The etiology that influences the tendency to subsidence of intervertebral cages is not fully understood. Clearly, the adequate preparation of the endplates is a key issue to prevent subsidence. Oxland et al. [12] recently conducted a biomechanical study to determine the effect of endplate removal on the structural properties. They found that removal of the vertebral endplate significantly reduced the local strength and stiffness magnitudes in the lower lumbar vertebral bodies (L3–L5), leading to an increased risk of implant subsidence. Therefore, we believe care should be taken to remove only the cartilaginous endplates by a meticulous technique to carefully preserve the bony endplate, to ensure a mechanically stable recipient site, and to reduce the potential for cage subsidence during the preparation. Another significant issue is the shape of the cage. Steffen et al. [16] reported on the effect of implant design on the compressive strength of interbody constructs in a human cadaveric study. They tested two different cage designs. The first had a solid endplate face providing 100% surface contact and the second had a large central opening with a peripheral rim. They noted that a cage with only peripheral support resting on the apophyseal ring offered axial mechanical strength similar to that of a cage with a solid face providing entire surface contact, and that might be beneficial in terms of fusion outcome. The advantage of this cage concept is that graft material placed inside the cage can be in close contact on a larger and noninterrupted surface with the host bone. Therefore, we think such a cage with a large central opening and a peripheral rim resting peripherally on the endplate may better resist subsiding into the vertebral body than rectangular cages.

With regard to the relationship of radiographic fusion and recurrence of symptoms with the development of subsidence, we noted that subsidence had no correlation with recurrence of symptoms and radiographic fusion. We think subsidence is the incorporation process of the cage to both endplates. The endplate tends to be curved and often concave; thus, in many cases only the periphery of the cage is initially in contact with the endplates.

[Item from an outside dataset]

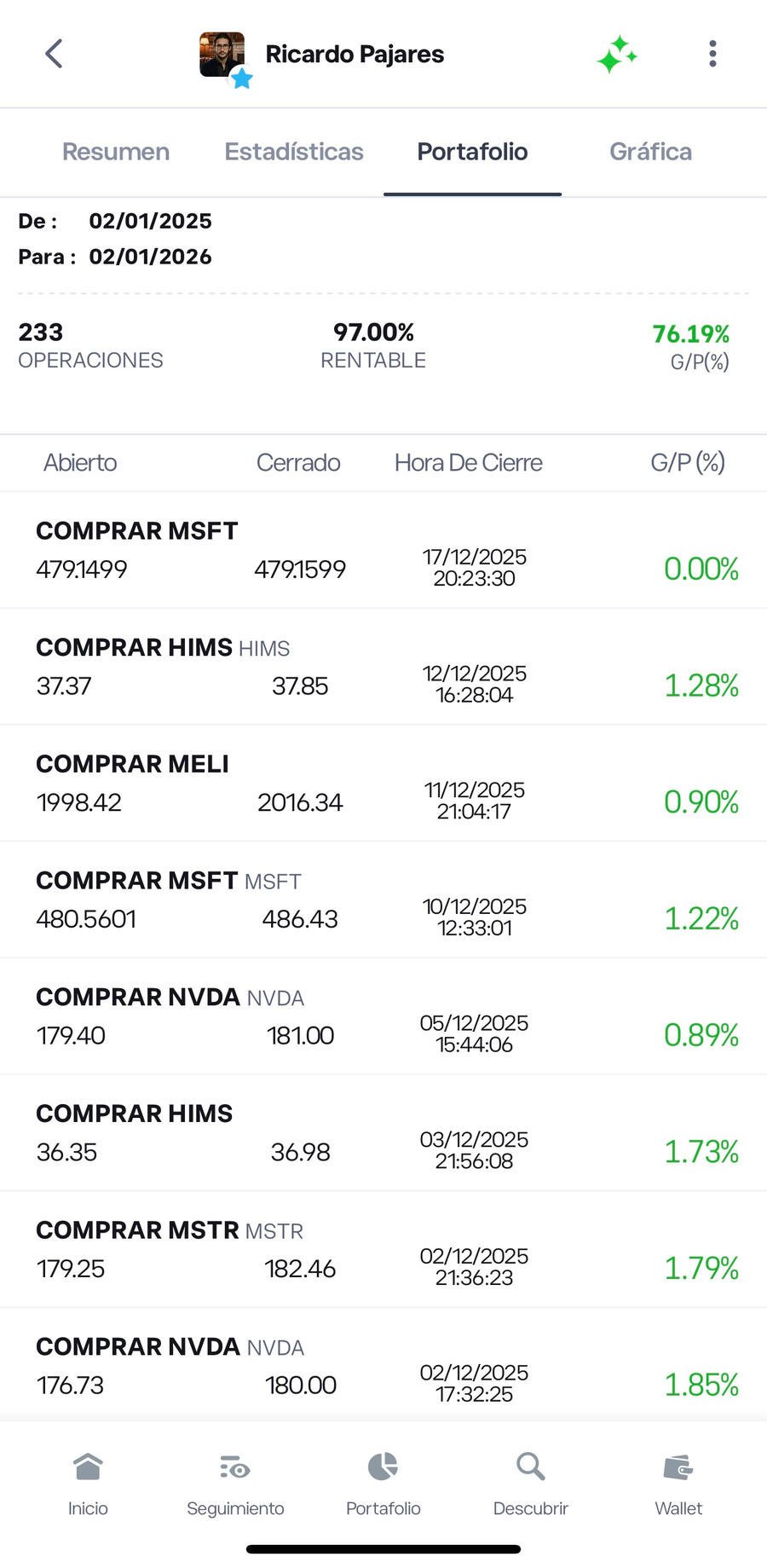Open the three-dot more options menu
Screen dimensions: 767x1568
(x=712, y=54)
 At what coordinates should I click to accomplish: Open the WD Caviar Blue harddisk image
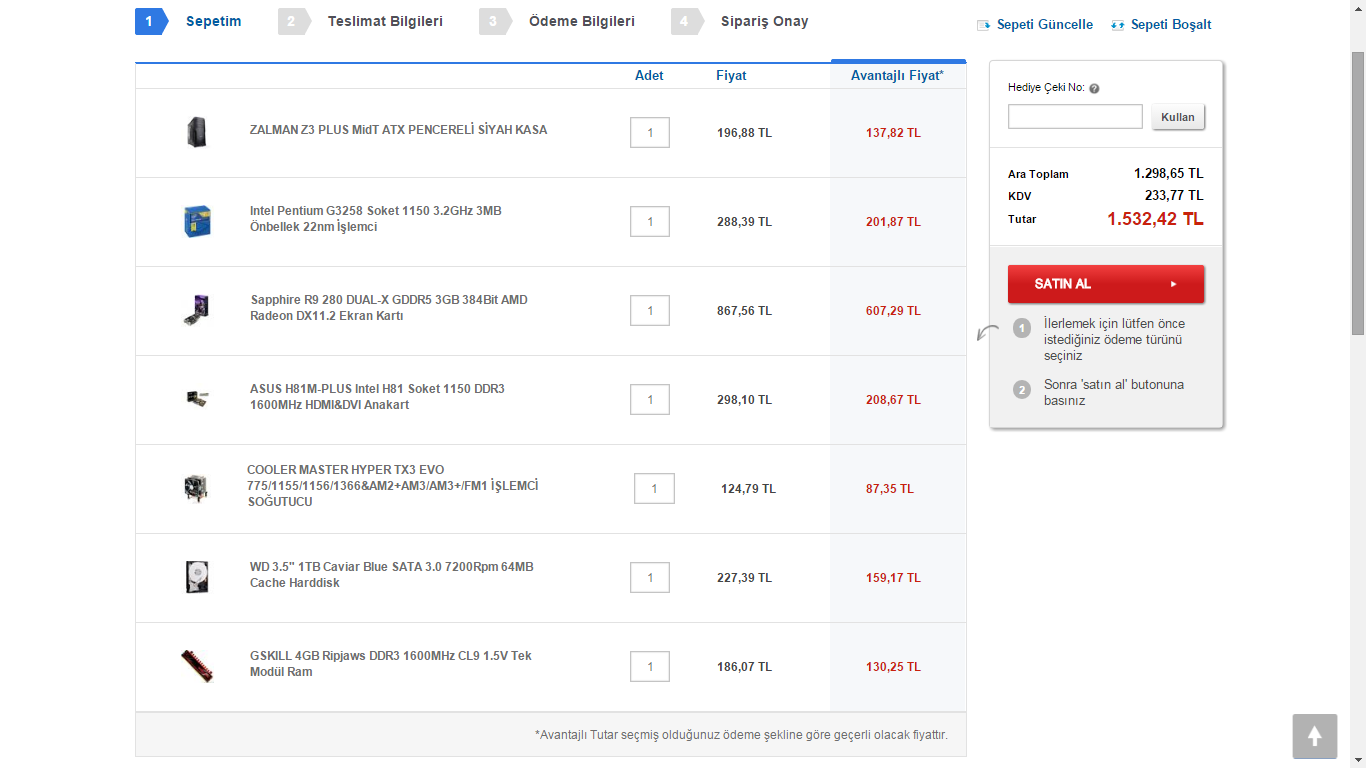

When loaded, it punches through the endplate and subsides to some degree before it achieves better contact with the bone, leading to the reduction of disc space height.

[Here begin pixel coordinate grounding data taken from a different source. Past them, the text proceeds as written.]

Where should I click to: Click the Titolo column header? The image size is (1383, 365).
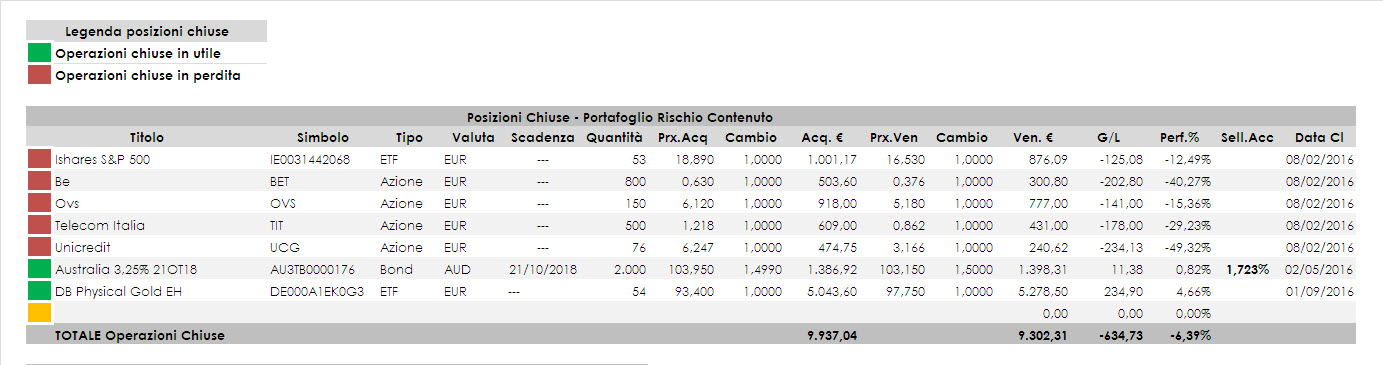coord(147,137)
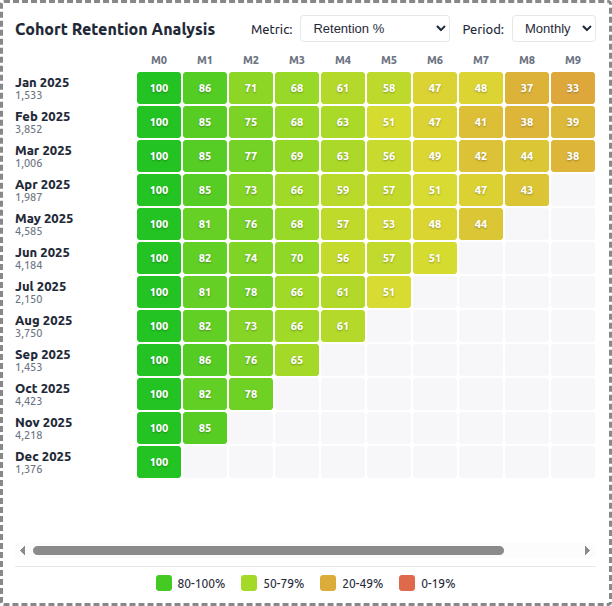This screenshot has height=606, width=612.
Task: Open the Metric dropdown
Action: pyautogui.click(x=374, y=29)
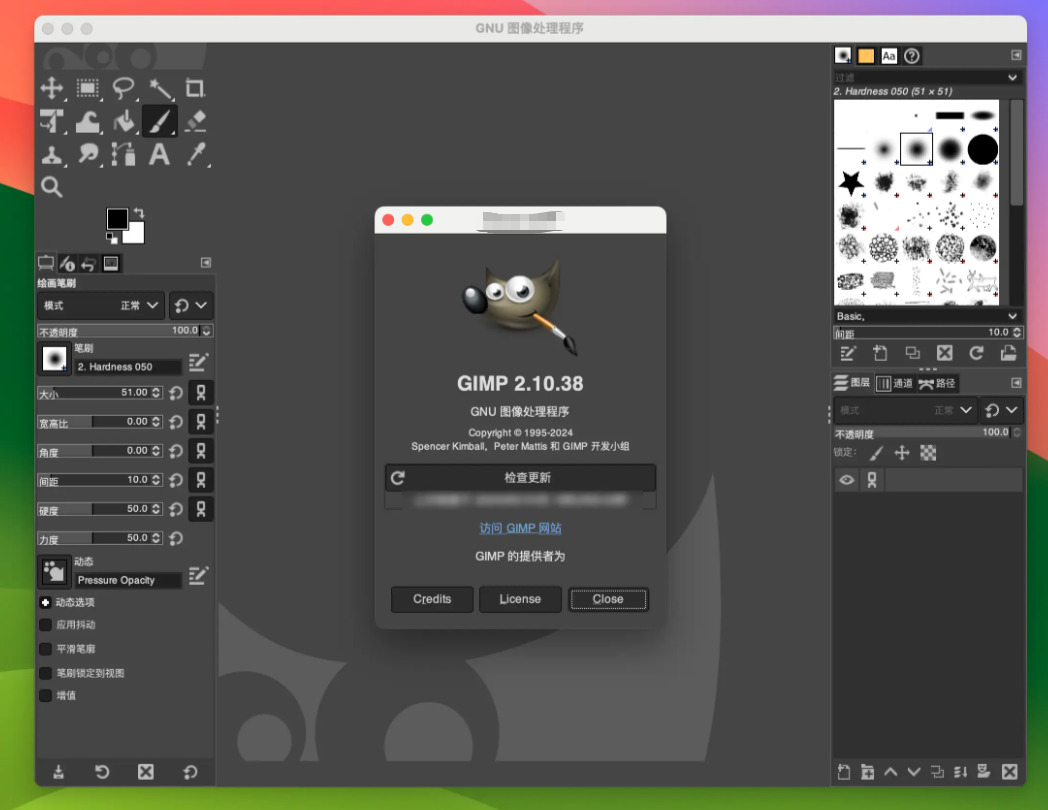Viewport: 1048px width, 810px height.
Task: Switch to the 路径 tab
Action: point(937,383)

Finally, we can face the question: does cage subsidence really matter clinically? As shown in our study, the operated disc spaces demonstrated a reduction after initial distraction. This finding is in direct contradiction with the purpose of intervertebral cages, which are designed to keep the height of the disc space constant following surgery. However, we believe that cages went into bones. The loss of disc space height did not preclude an excellent or good clinical outcome.

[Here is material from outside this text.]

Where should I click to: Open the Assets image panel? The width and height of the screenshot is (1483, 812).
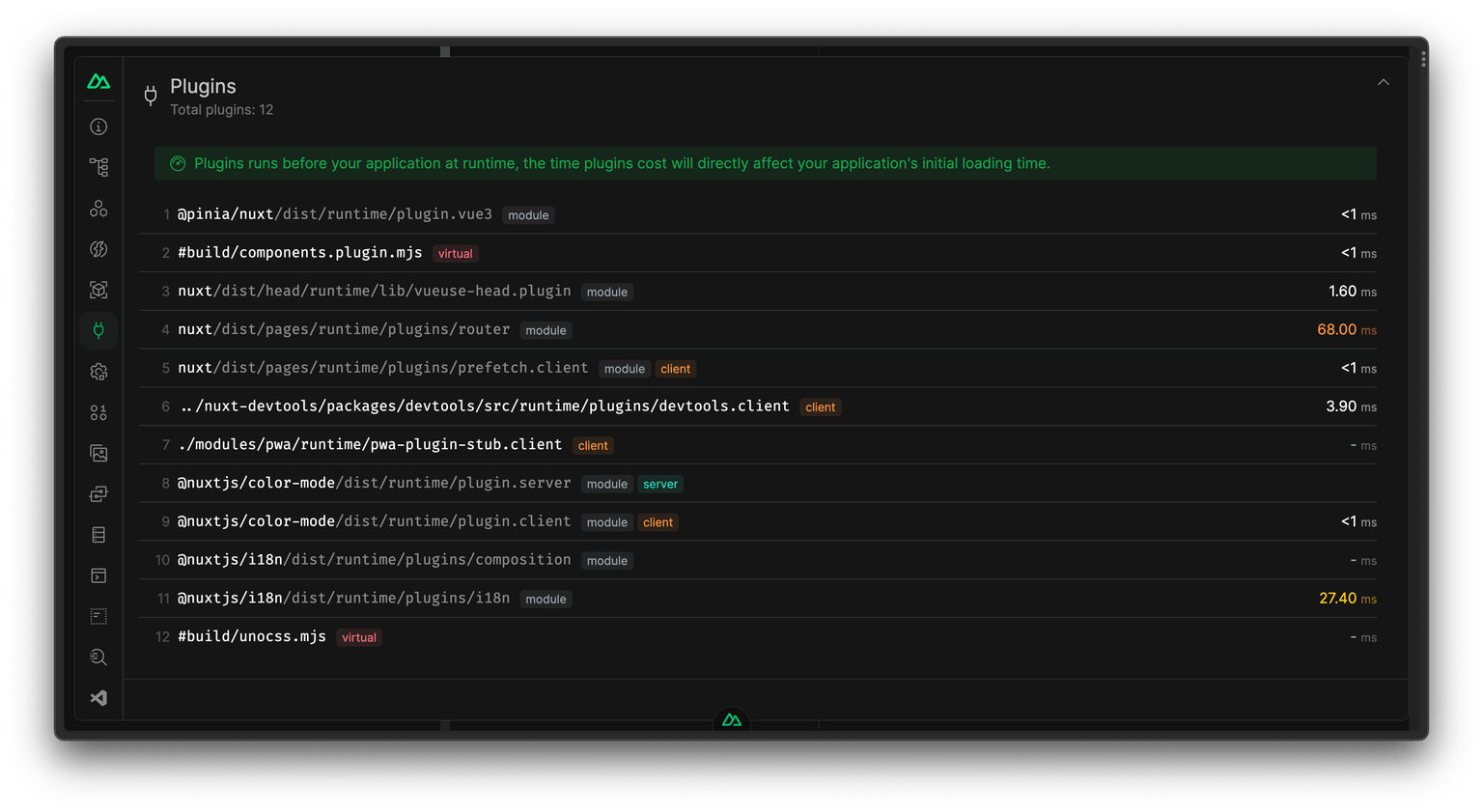coord(98,452)
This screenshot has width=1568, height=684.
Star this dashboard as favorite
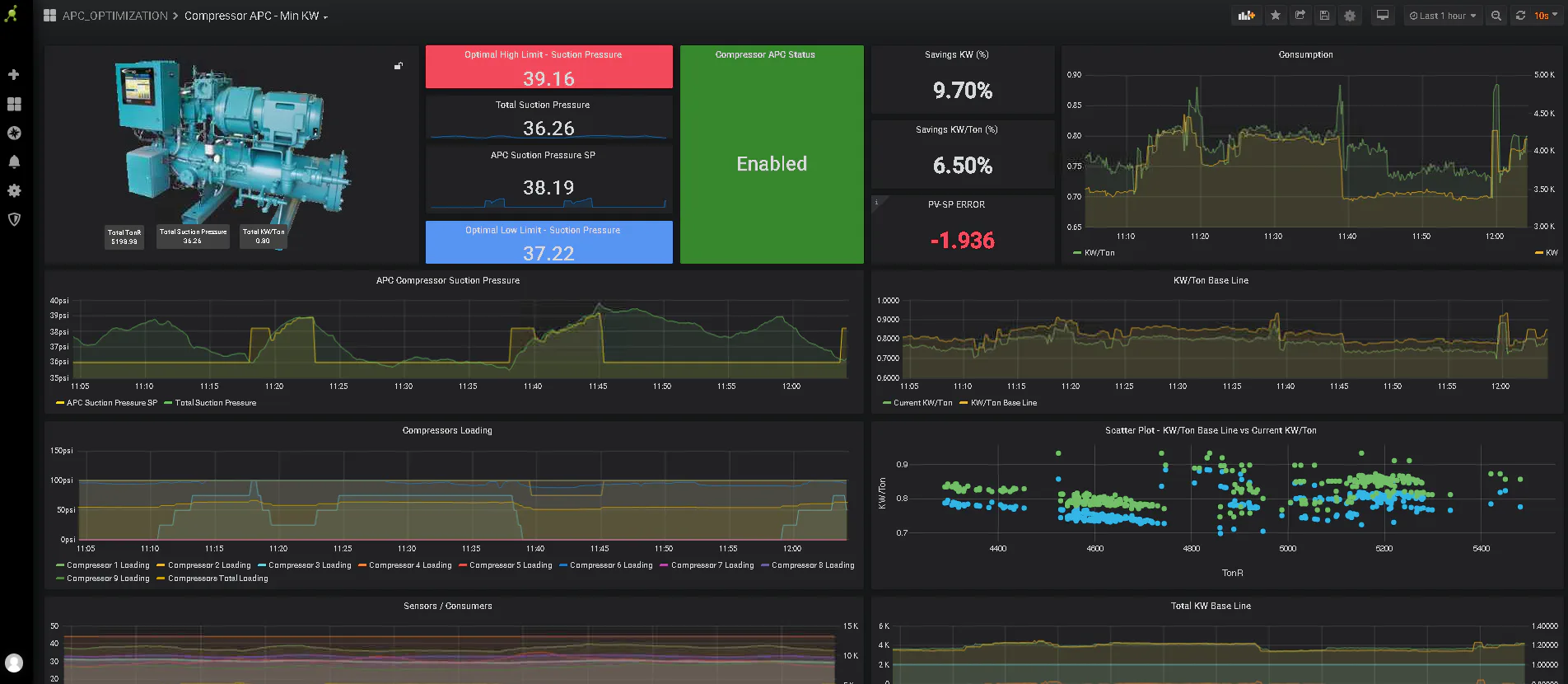coord(1276,16)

We acknowledge that our study design has a limit in that retrospective, non-randomized series can introduce selection bias in terms of the patients who are available for study with adequate follow-up. Therefore, the authors think further prospective, randomized controlled trials need to be performed to determine more adequately the unequivocal factors responsible for the development of cage subsidence.

Conclusions

We conducted a retrospective analysis to determine at what stage after surgery the subsidence occurred, to assess the relationships of radiographic fusion and recurrence of symptoms with the development of subsidence. From the current study, it can be concluded that cage subsidence is an expected occurrence after ALIF using paired stand-alone rectangular cages. The 3- and 4-month actuarial rates for developing cage subsidence were 63.4 and 70.7%, respectively, and cage subsidence had no correlation with recurrence of symptoms and radiographic fusion in our study.